RECORDS FOR THIS TASK —
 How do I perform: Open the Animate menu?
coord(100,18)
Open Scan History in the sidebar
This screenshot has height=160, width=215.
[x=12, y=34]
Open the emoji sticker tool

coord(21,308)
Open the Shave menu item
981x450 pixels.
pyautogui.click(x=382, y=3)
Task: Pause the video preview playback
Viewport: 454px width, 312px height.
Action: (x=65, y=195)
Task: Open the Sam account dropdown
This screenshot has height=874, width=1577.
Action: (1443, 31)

--

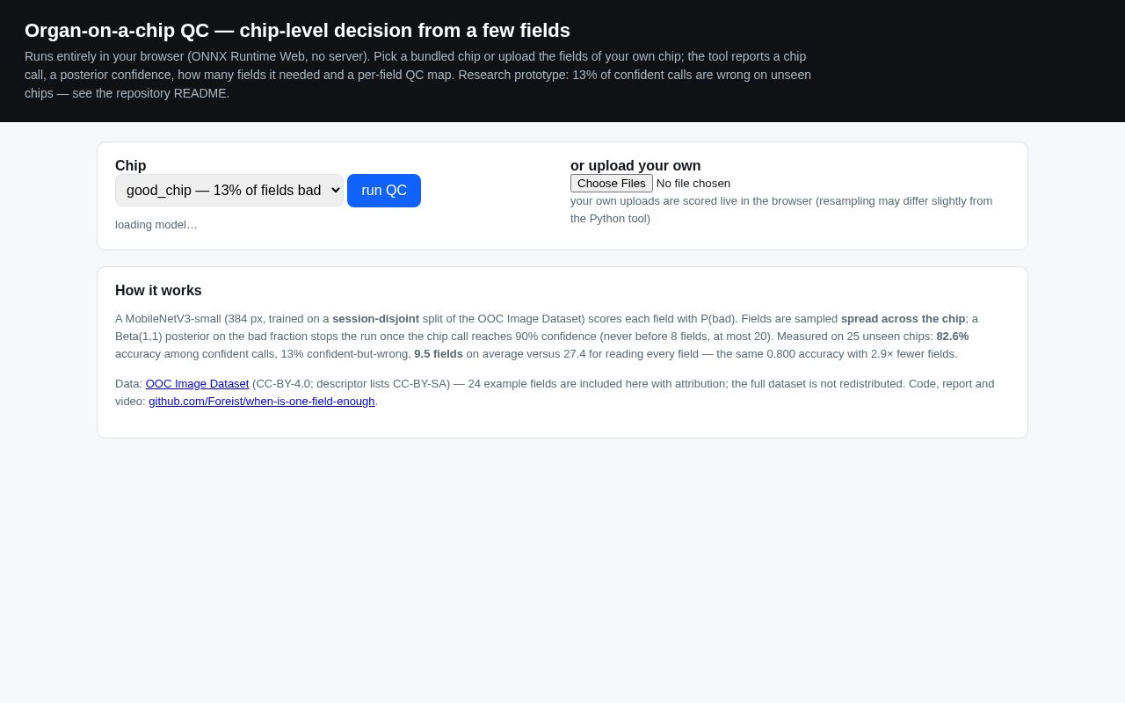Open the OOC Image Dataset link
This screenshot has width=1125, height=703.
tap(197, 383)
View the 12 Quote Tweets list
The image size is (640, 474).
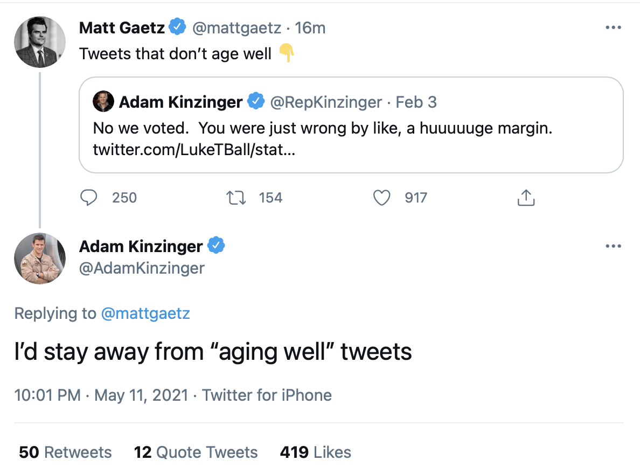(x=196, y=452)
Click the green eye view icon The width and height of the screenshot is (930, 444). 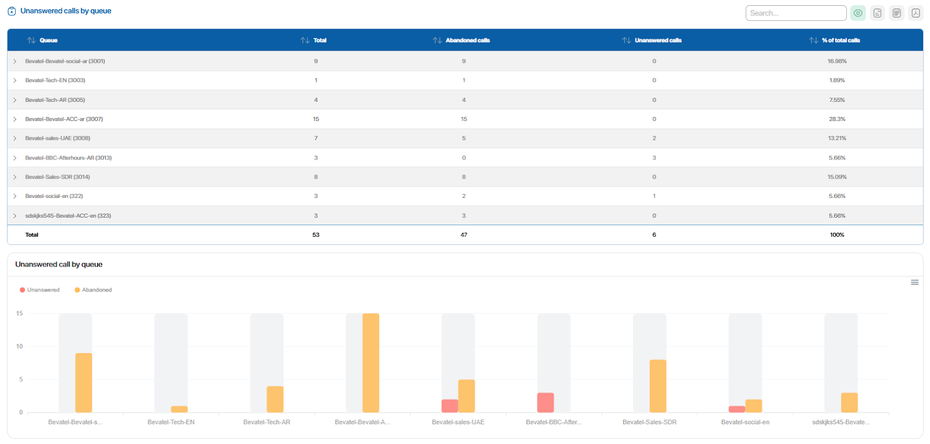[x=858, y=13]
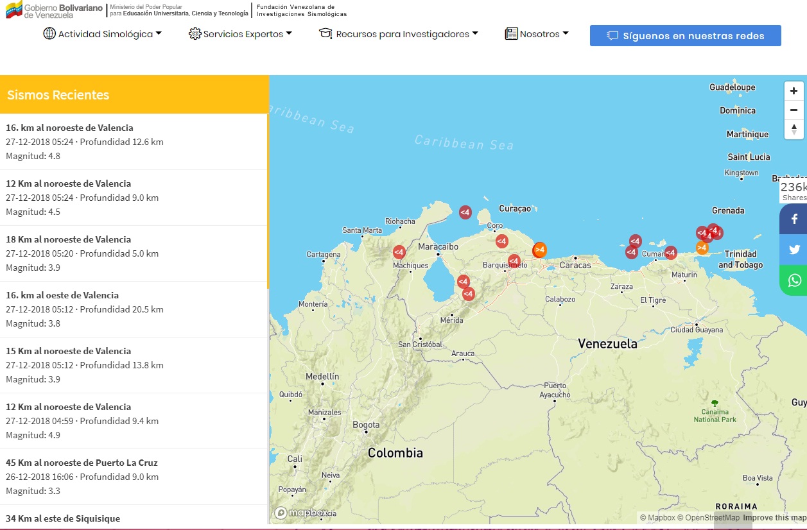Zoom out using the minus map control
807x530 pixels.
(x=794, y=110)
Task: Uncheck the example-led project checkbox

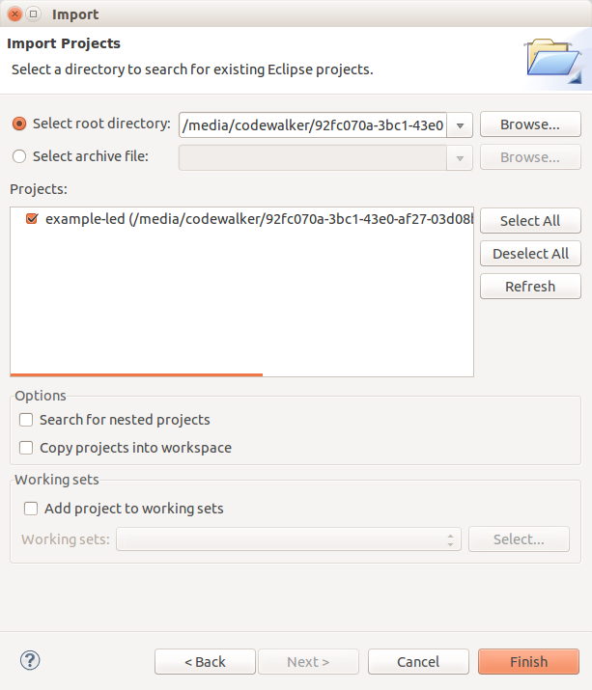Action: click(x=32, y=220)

* * *

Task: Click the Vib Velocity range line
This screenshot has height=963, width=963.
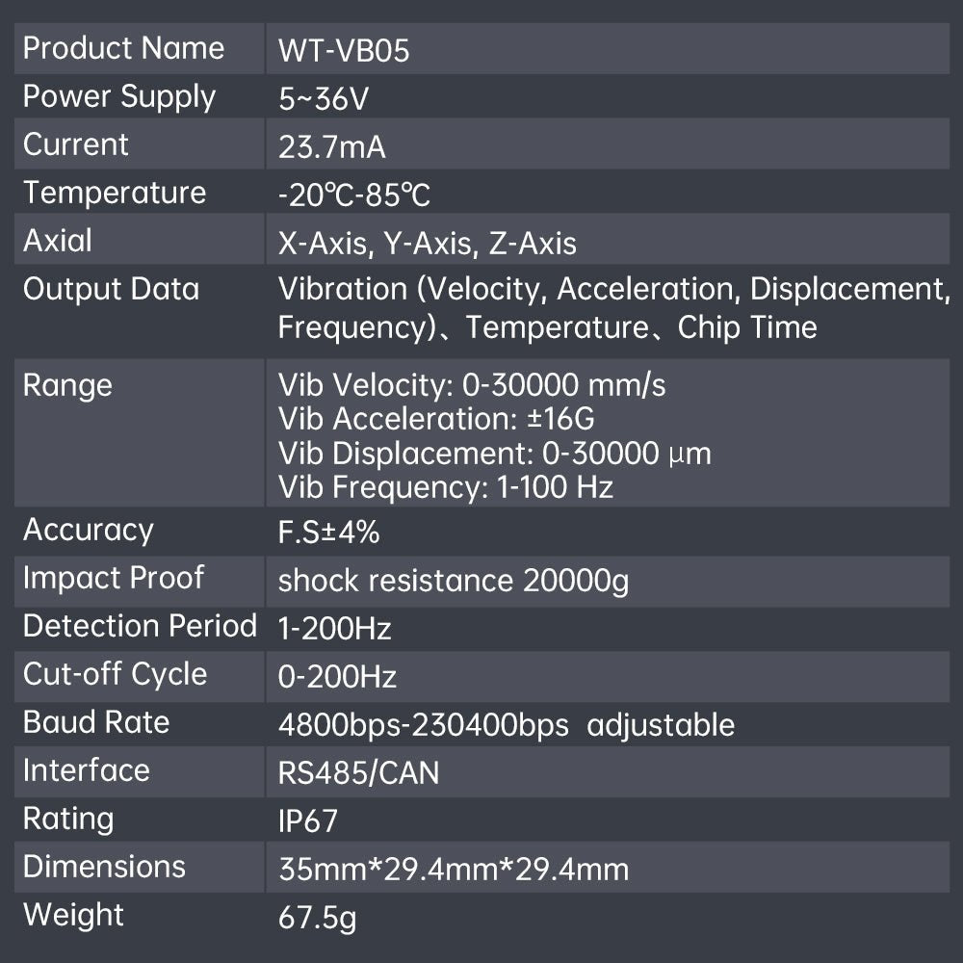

WHAT YOU SHOULD DO — Output, from the data above, the lines from the line with "Task: Click the Vib Velocity range line" to the line with "This screenshot has height=963, width=963." exactly as they stand, both ends included and nothing else.

OUTPUT FOR THIS TASK —
Task: Click the Vib Velocity range line
This screenshot has height=963, width=963.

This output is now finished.